In reflecting on the previous two blogs, I would like to offer a word of counsel and encouragement to Muslim thinkers today, but before I do I want to make it clear that I am not blaming Islam for all the world’s troubles. While Islam has failed to solve the problems of the Middle East, Christianity has fared just as poorly at influencing the West in the direction of peace, humility, and compassion. I offer the following comments in the desire to be helpful.
I suggest that the thoughts and actions of people like Mohammed Atta and Osama bin Laden ultimately pose a greater threat to Islam than to the West. They seem to have believed that the true faith is shown by material power and wealth that resemble the power and wealth of Allah. In other words, the fruit of true Islam would be world dominance and material wealth. But Islam has not produced this kind of result in today’s world. Bin Laden and others have blamed the weakness, the oppression, and the poverty in Islamic countries on the West. But it seems more likely that the weakness of the Islamic world reflects a failure to adjust to the rapid changes over the last couple of centuries.
To claim material wealth and power as the outcome of true faith is to draw an immediate contrast with the West, which exhibits the very military might and economic abundance that ought to be associated with Allah’s cause. No wonder Atta and bin Laden were frustrated with both the Middle East and the West! The “infidel” has reaped the very things that should be signs of Allah’s favor. So the extremist Islam of Atta and bin Laden focuses not on producing better people but on seeking to destroy the tokens of the West’s ascendancy. But such an Islam can win only by destroying others, not by building them up. Such an Islam can only increase the violence and misery in the world.

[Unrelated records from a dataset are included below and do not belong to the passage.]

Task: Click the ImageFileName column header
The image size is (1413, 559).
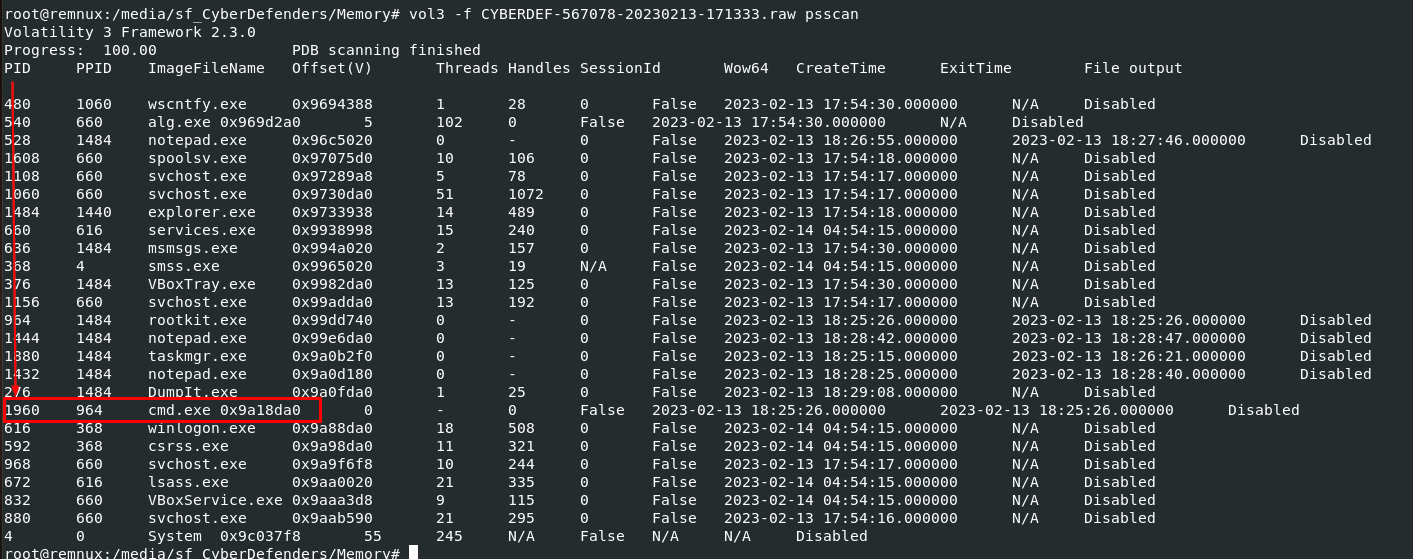Action: pos(206,68)
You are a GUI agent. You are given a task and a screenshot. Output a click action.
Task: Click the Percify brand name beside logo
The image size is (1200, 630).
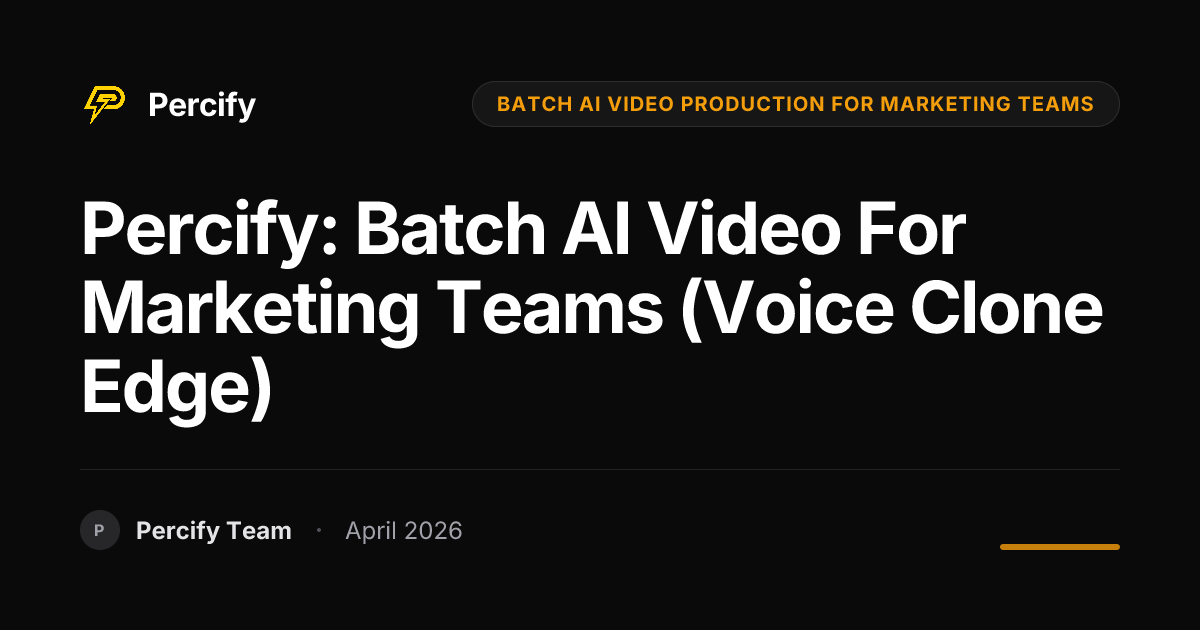point(202,105)
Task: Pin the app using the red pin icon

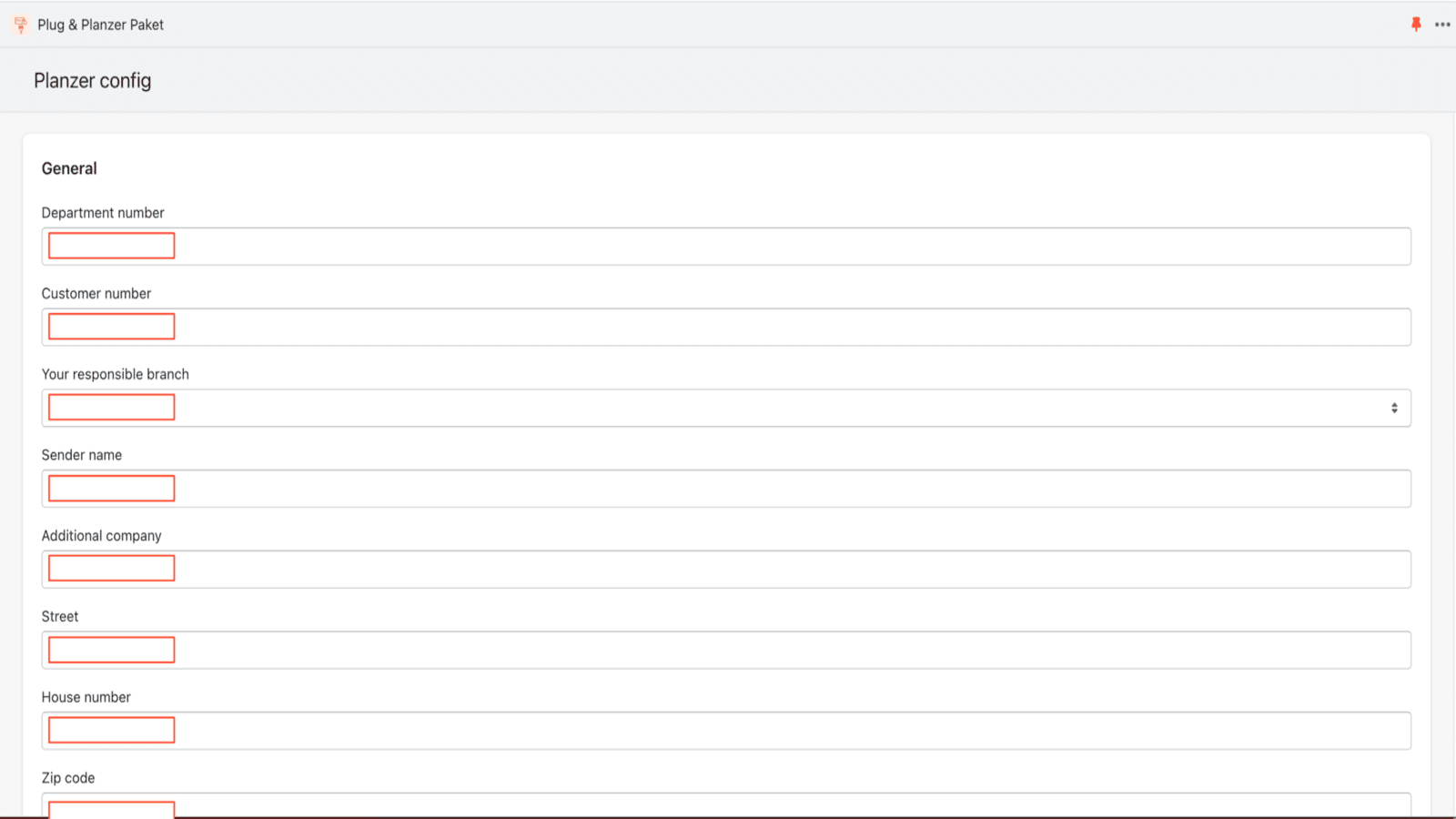Action: click(x=1416, y=25)
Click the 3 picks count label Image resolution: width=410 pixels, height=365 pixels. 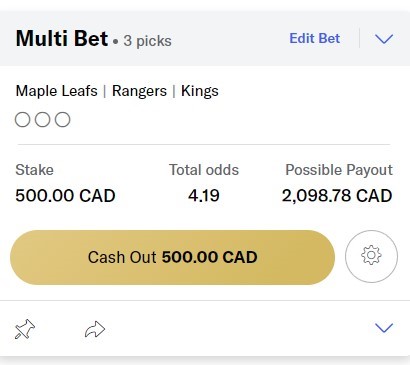coord(147,41)
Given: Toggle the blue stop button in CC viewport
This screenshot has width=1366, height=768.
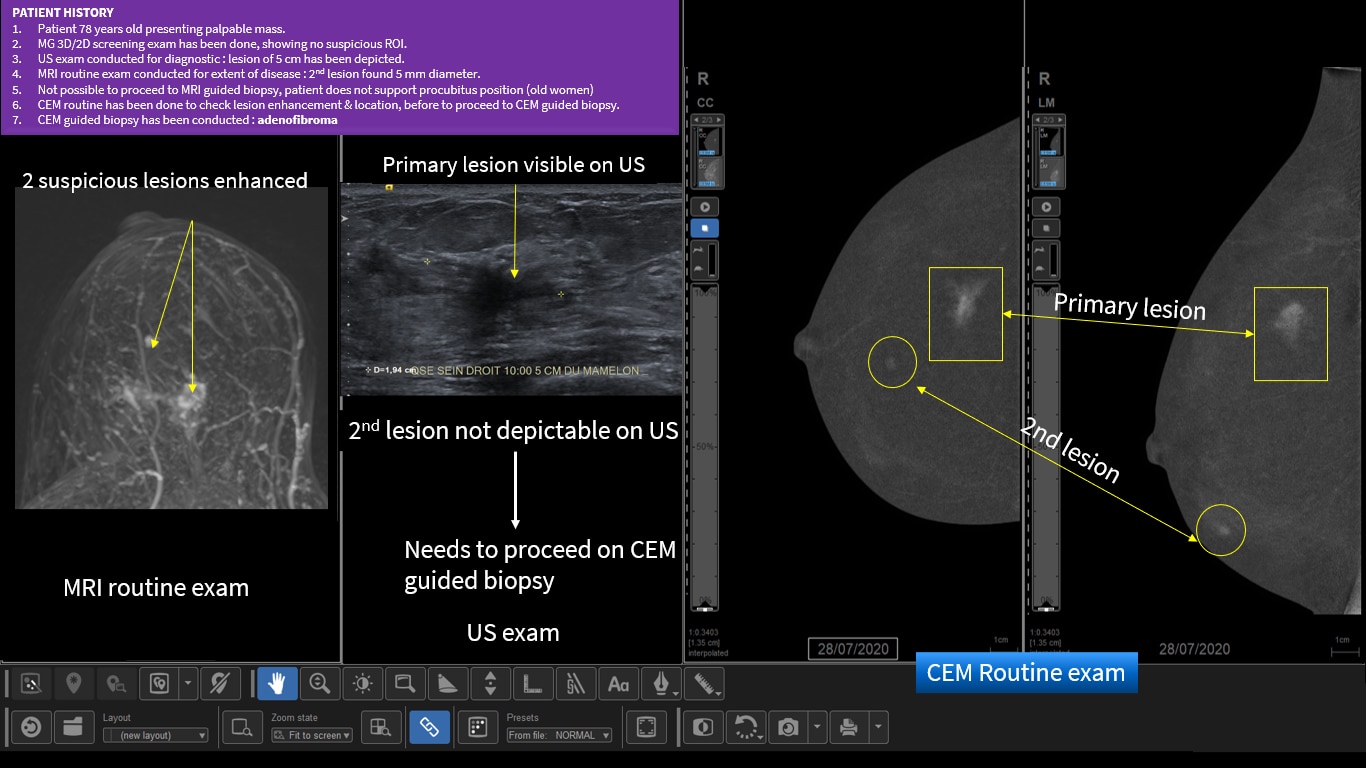Looking at the screenshot, I should tap(707, 228).
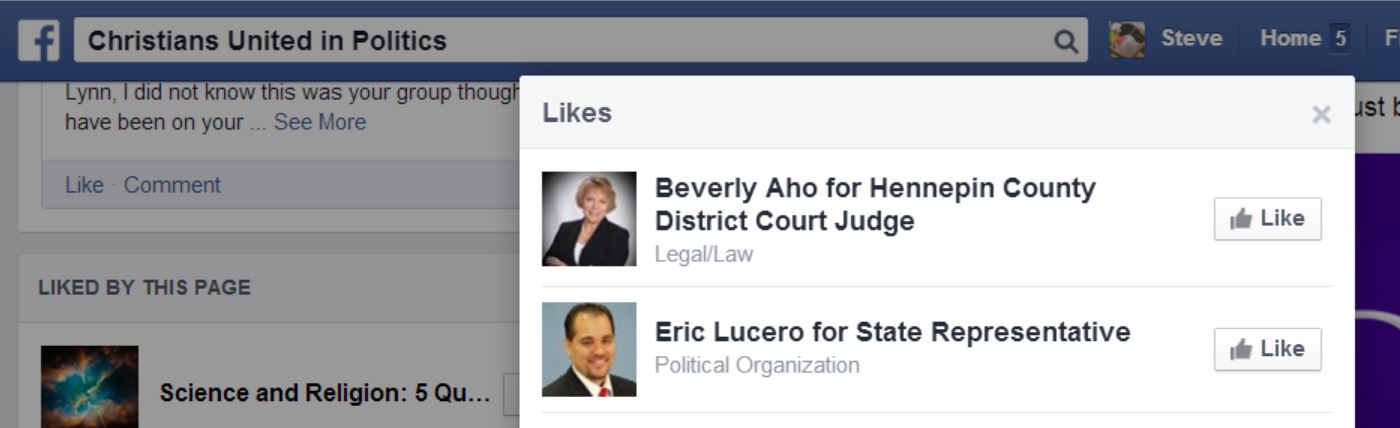Image resolution: width=1400 pixels, height=428 pixels.
Task: Click the search field containing Christians United
Action: (581, 41)
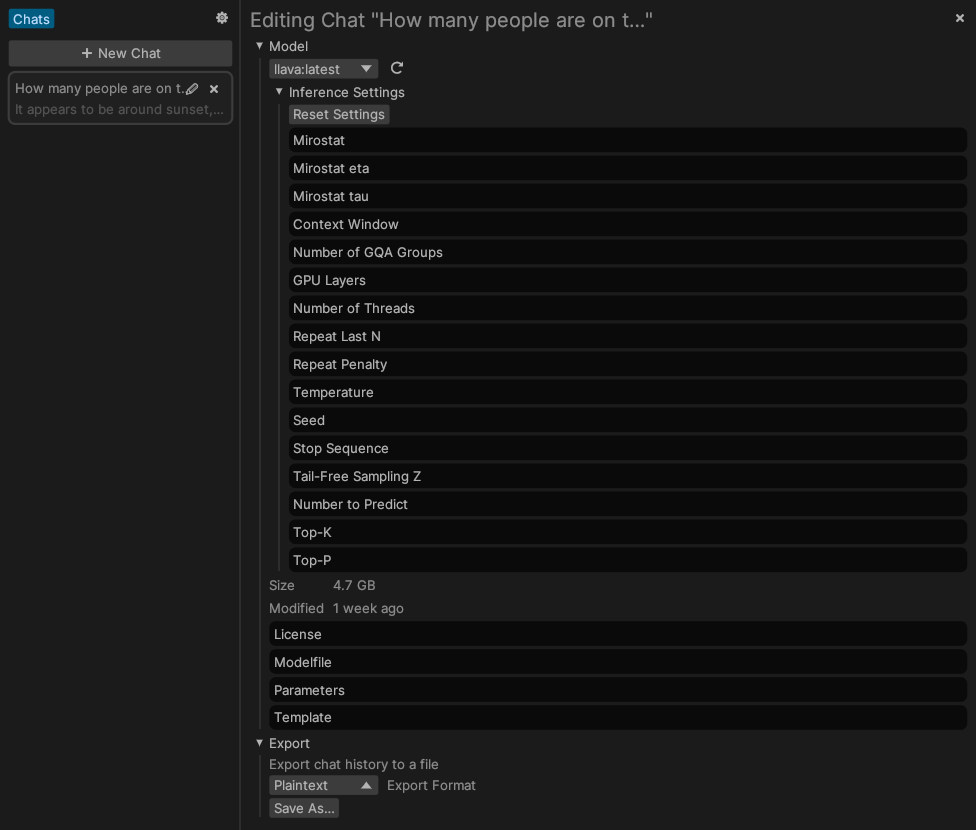Collapse the Export section
976x830 pixels.
[x=259, y=743]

But there is another option. The second approach is to say: “Islam becomes the best channel to God when it focuses on faith, not on wealth and power. While Muslims may suffer defeat and poverty in this world, they are the ultimate winners because they have the maturity to ignore the allures of power and wealth. While Islam may appear to be a loser in the eyes of the West, it is actually a winner, it is winning human hearts to God by humility, mercy and compassion.”
An Islam that has the strength to renounce power and wealth would also abandon war as a way of achieving spiritual goals. It would free itself to become a spiritual community that would be attractive to all the nations of the world. Such a course might even shame the so-called “Christian” West into taking the humility and compassion of Jesus more seriously!
If this vision for Islam is the best course of action, the jihadists’ focus on the West and its wealth and power could prove a lethal sidetrack for the faith. Instead of focusing on the spiritual task, people become consumed with destroying the West’s power and wealth. Muslim thinkers would do well to reject the al Qaeda doctrine by renouncing wealth and power as emblems of righteousness. In this way of thinking Muslims should leave the West alone and not covet its riches, but get on with the business of spirituality. If power and wealth is a deception, then the Western way of life will eventually collapse on its own.
I believe that Islam, therefore, can make a major contribution to the world in the wake of September 11 by seizing the path of humility, openness and spiritual growth. People are hungry for just such a faith. Perhaps the following sura could point the way: “Summon thou [people] to the way of thy Lord with wisdom and with kindly warning: dispute with them in the kindest manner: thy Lord best knoweth those who stray from his way, and He best knoweth those who have yielded to his guidance. If ye make reprisals, then make them to the same extent that ye were injured: but if ye can endure patiently, best will it be for the patiently enduring. Endure then with patience. But thy patient endurance must be sought in none but God. . .” (16:125-127)
The best response to September 11 is a faith that categorically rejects violence in the name of religion. Religious violence improves nothing, it only makes the world a more miserable and a more dangerous place. Extreme forms of religious fundamentalism do more than kill, they divide those who remain and impoverish them, both materially and spiritually.